* **Required action**:
Please give back the lines from the line containing "You are a GUI" through the end of the listing below, exactly as written and without pictures.

* **Data**:
◇ ◇ ◇ ◇ ◇

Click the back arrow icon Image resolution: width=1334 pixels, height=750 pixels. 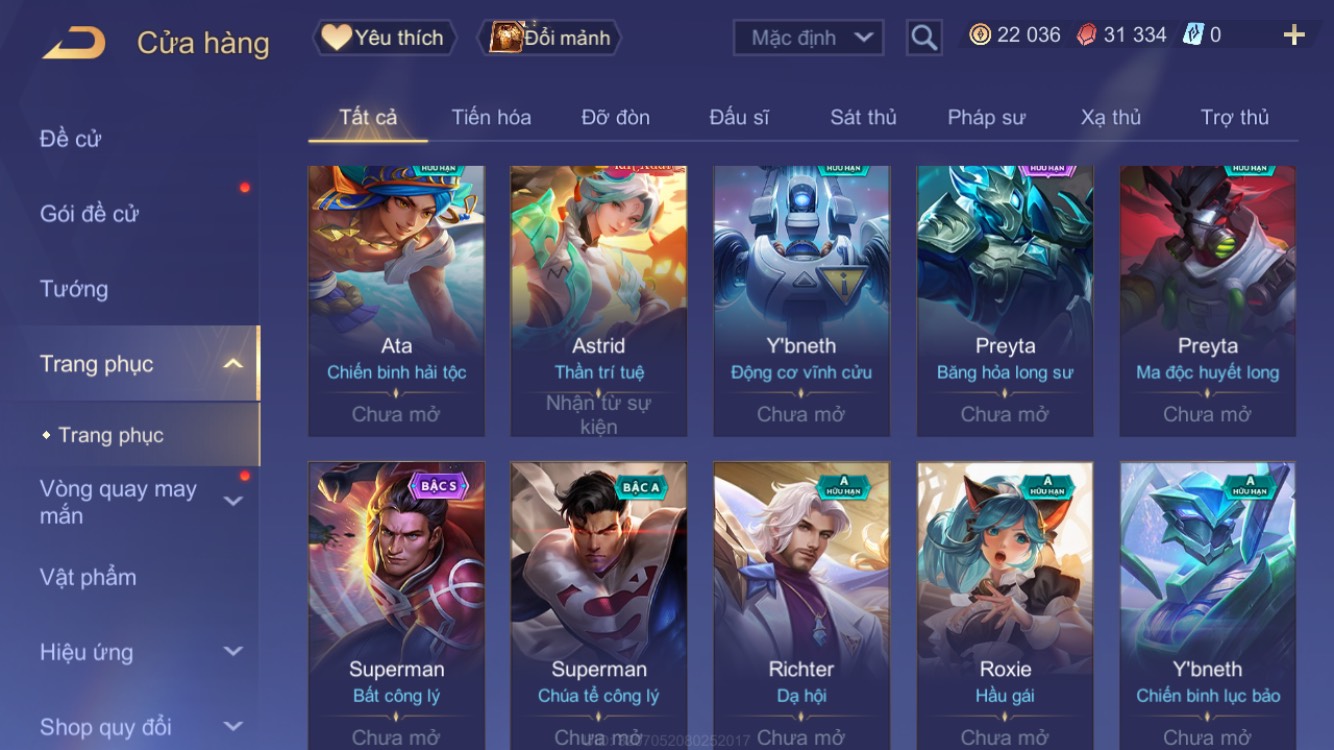coord(73,43)
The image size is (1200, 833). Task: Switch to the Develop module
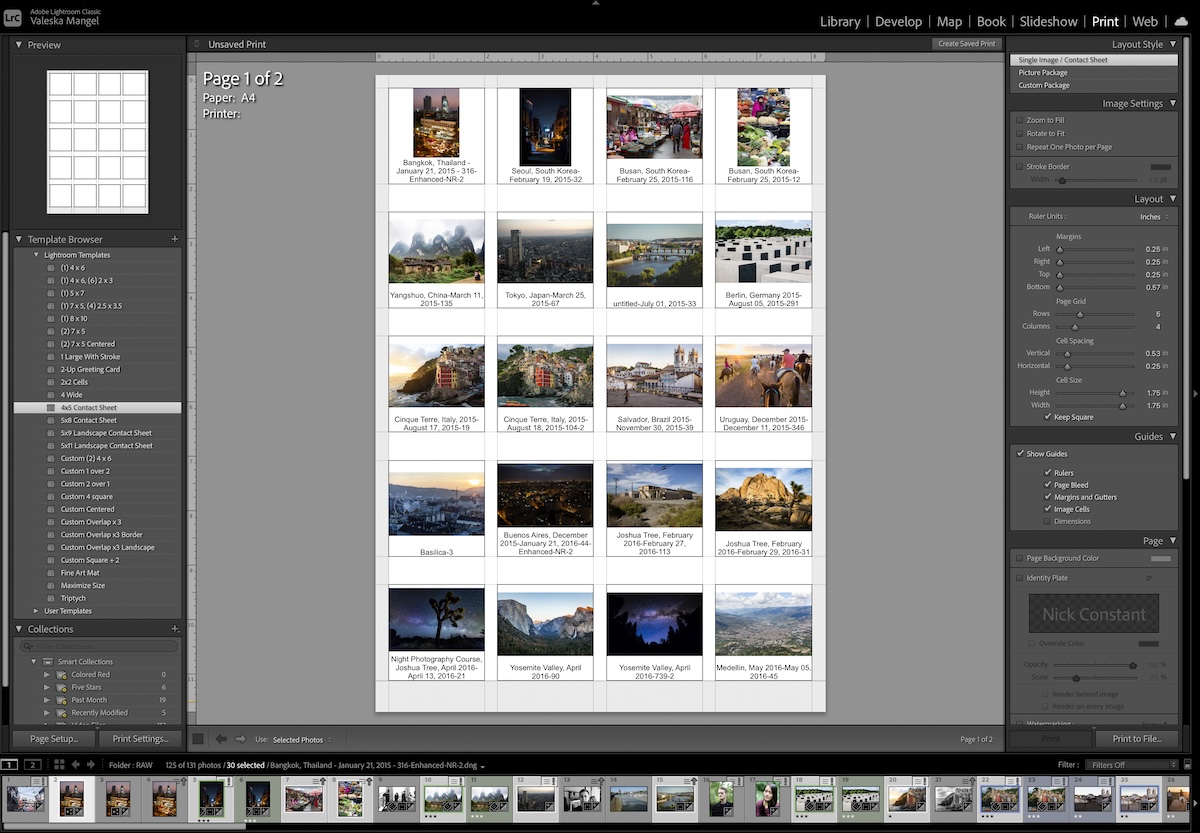tap(899, 21)
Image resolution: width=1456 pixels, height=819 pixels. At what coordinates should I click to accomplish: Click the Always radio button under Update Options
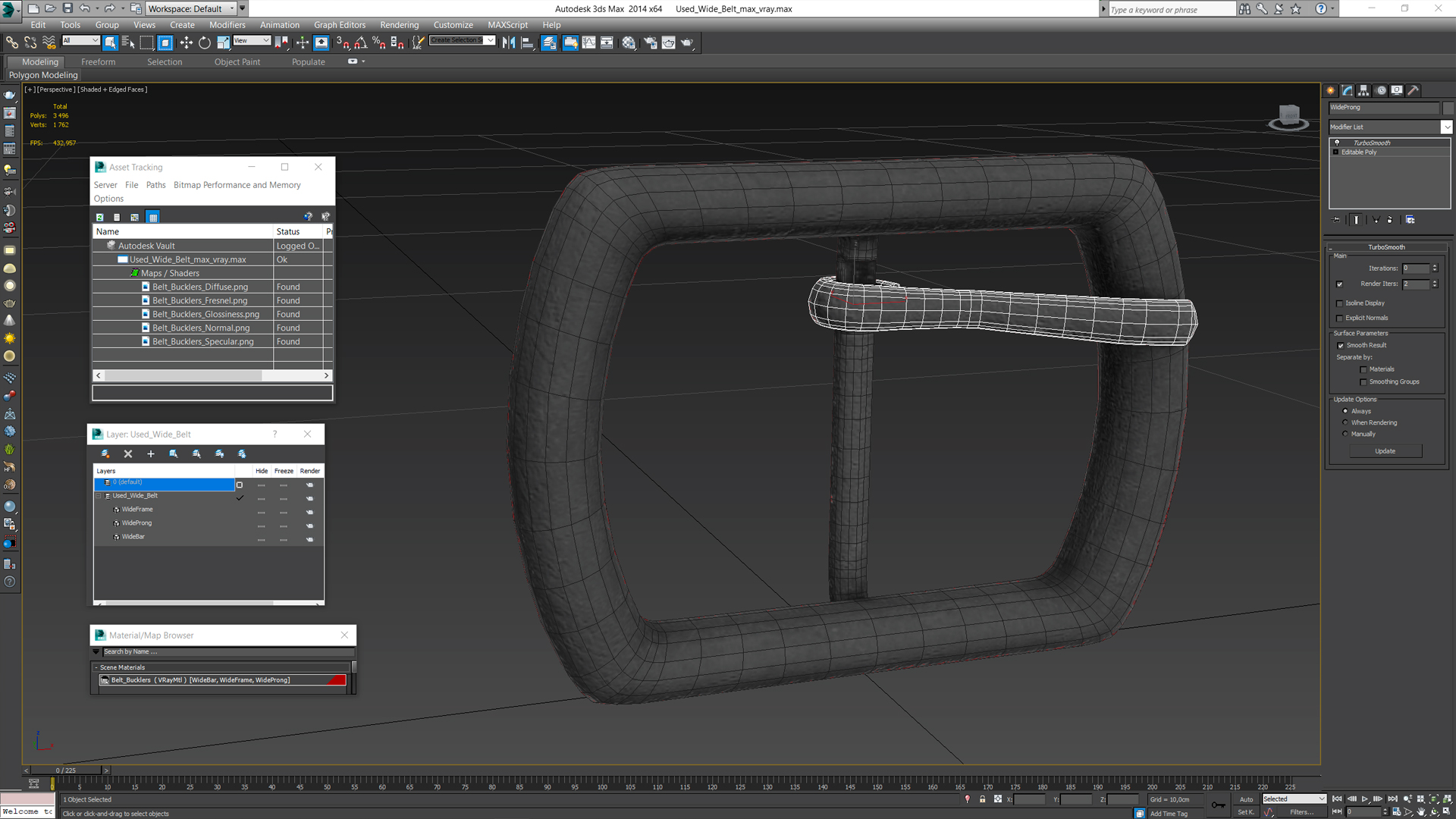point(1345,410)
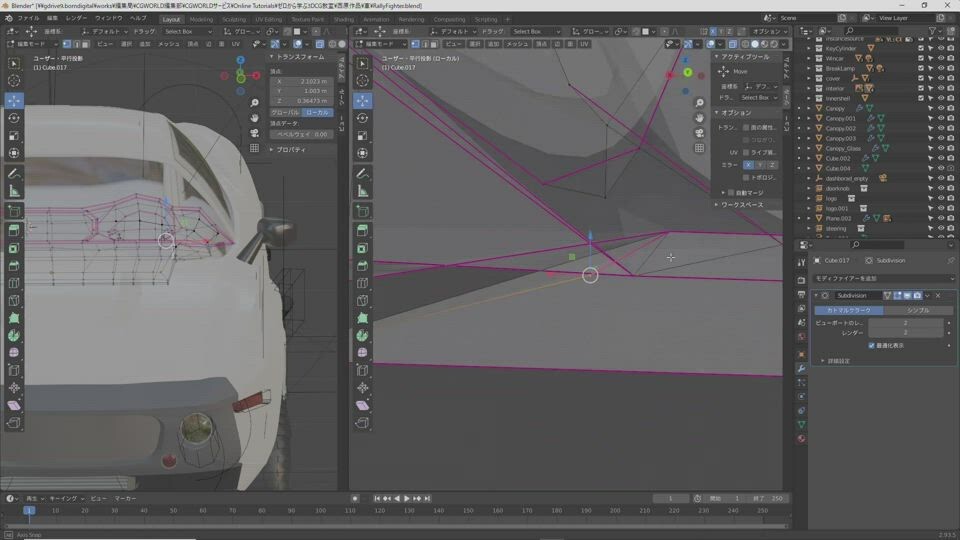
Task: Open the ファイル menu
Action: tap(28, 18)
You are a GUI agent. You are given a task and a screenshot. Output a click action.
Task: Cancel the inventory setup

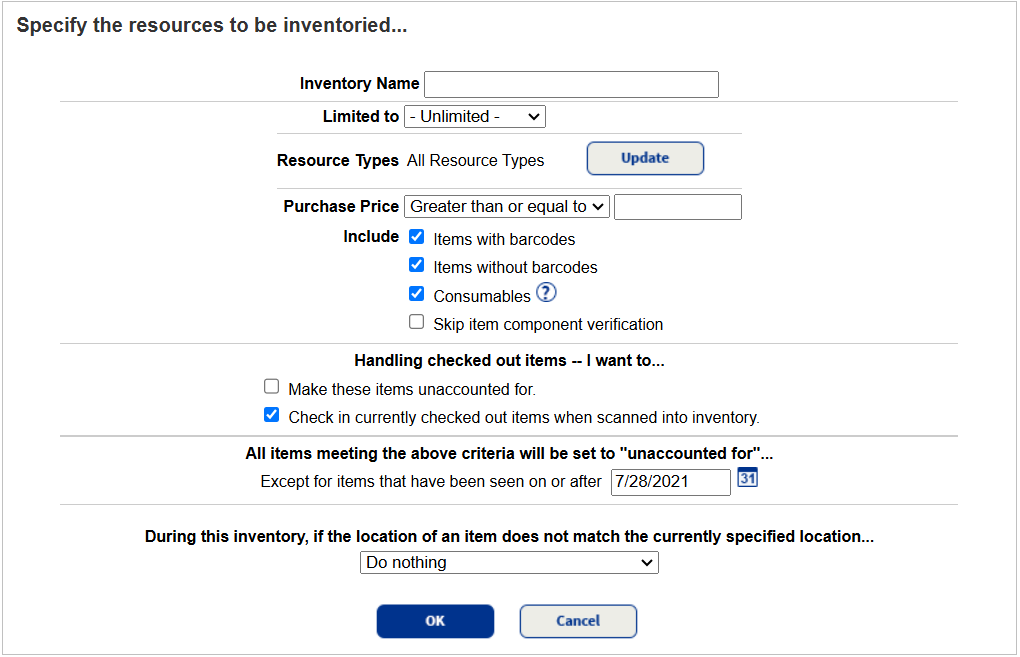click(x=578, y=621)
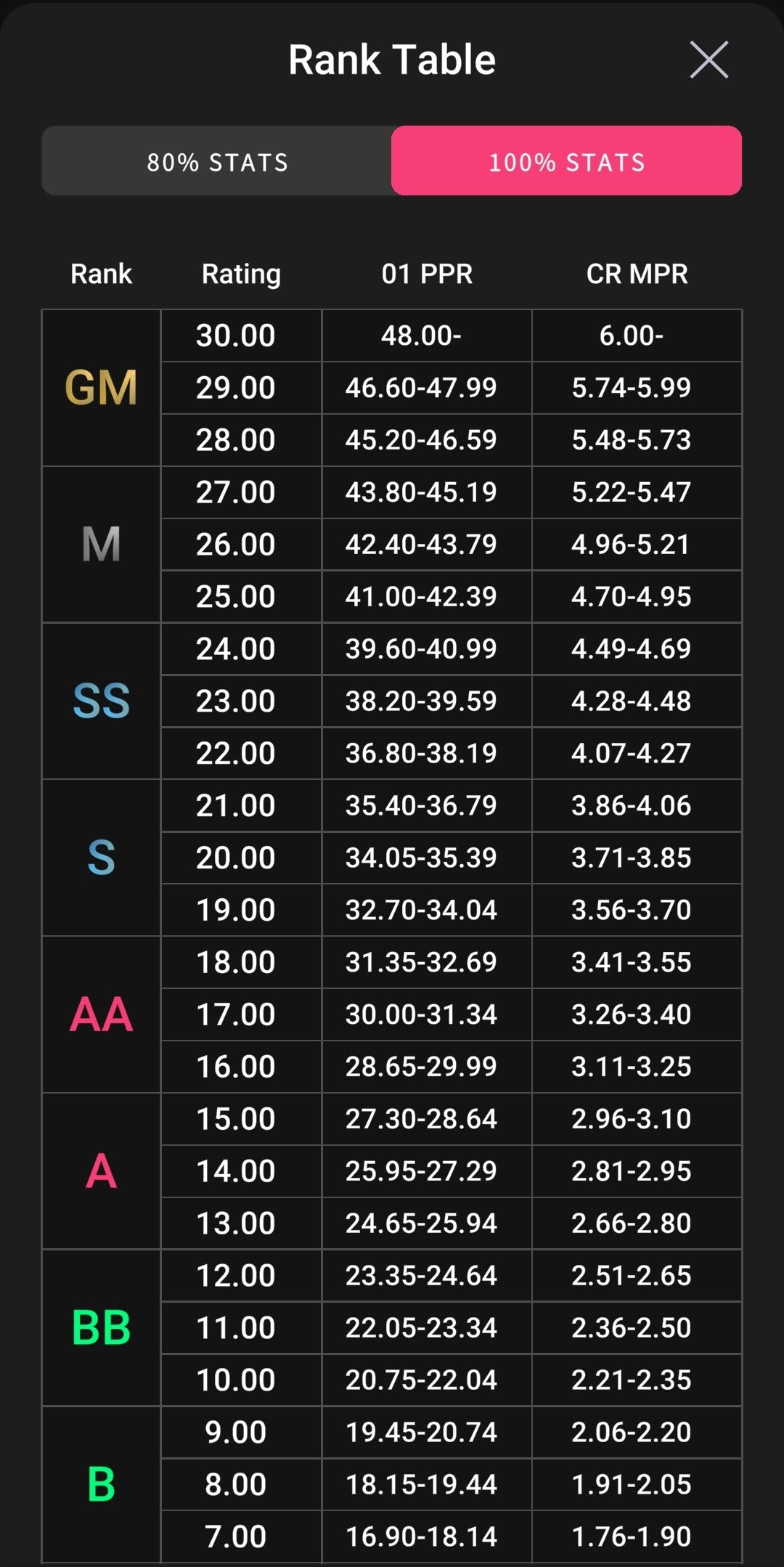Viewport: 784px width, 1567px height.
Task: Select the 4.49-4.69 MPR cell
Action: point(631,648)
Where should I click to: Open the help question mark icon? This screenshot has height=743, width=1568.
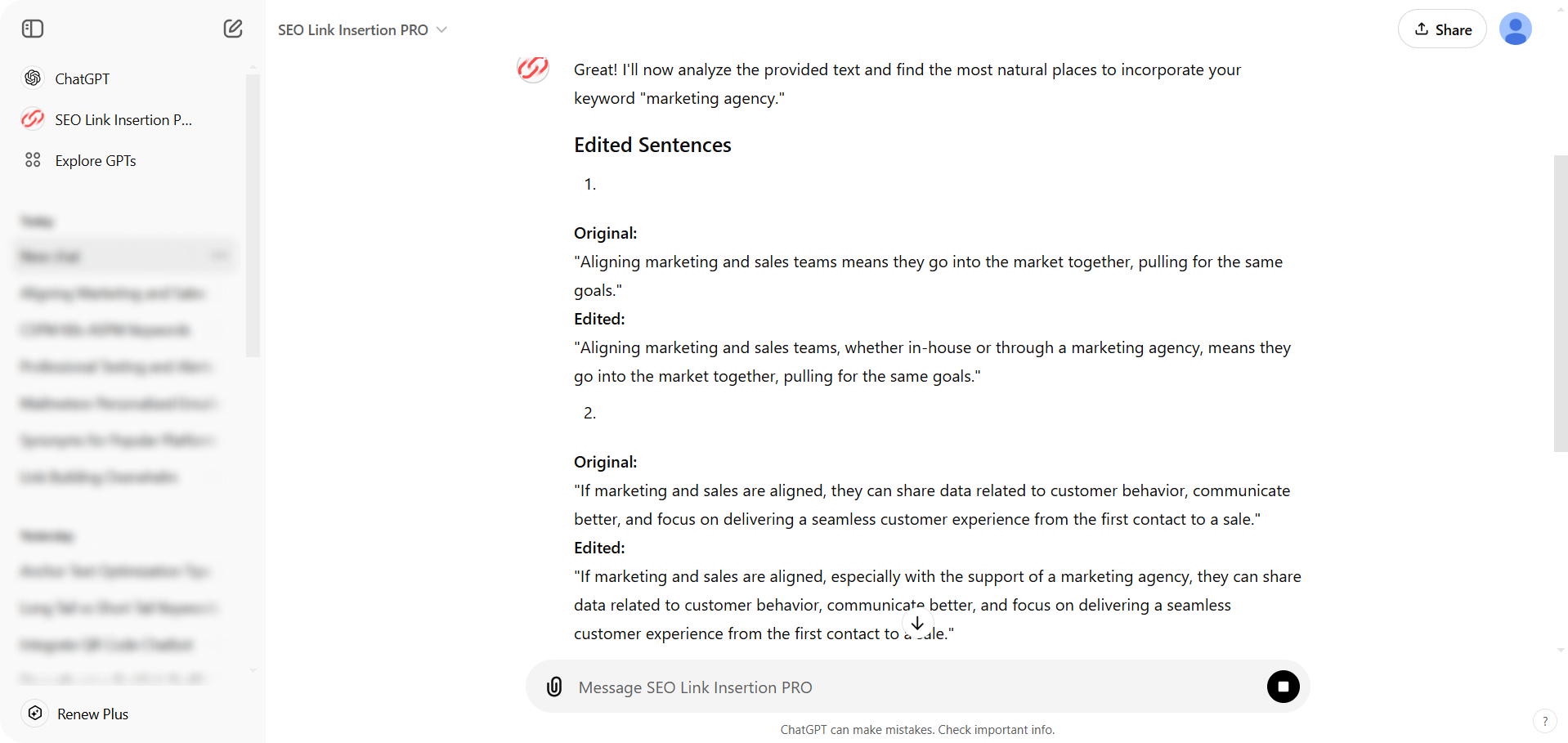(1544, 721)
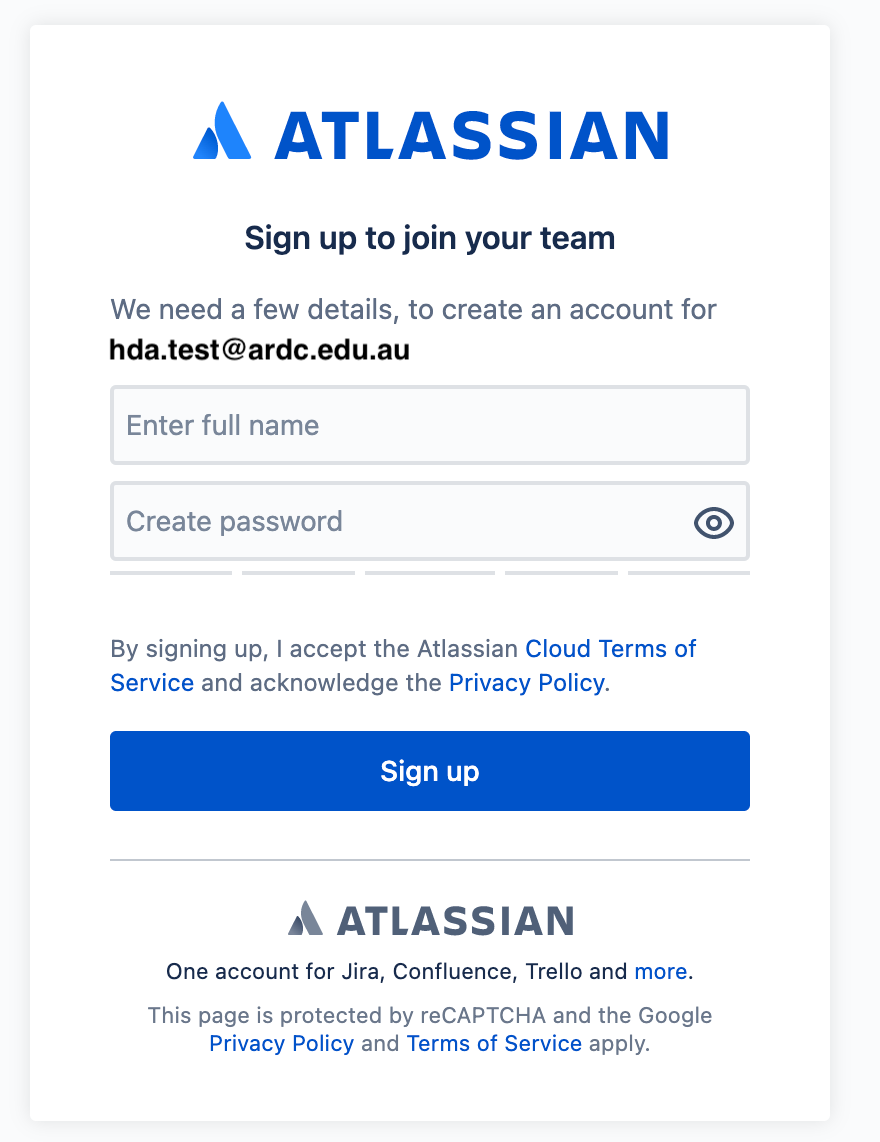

◇ ◇ ◇ ◇ ◇

* **Expected answer**:
You are a GUI agent. You are given a task and a screenshot. Output a click action.
Task: Cancel the inventory setup

click(x=578, y=621)
Viewport: 784px width, 1567px height.
Task: Select the 4.49-4.69 MPR cell
Action: point(631,648)
Where should I click to: Open the help question mark icon? This screenshot has height=743, width=1568.
(1544, 721)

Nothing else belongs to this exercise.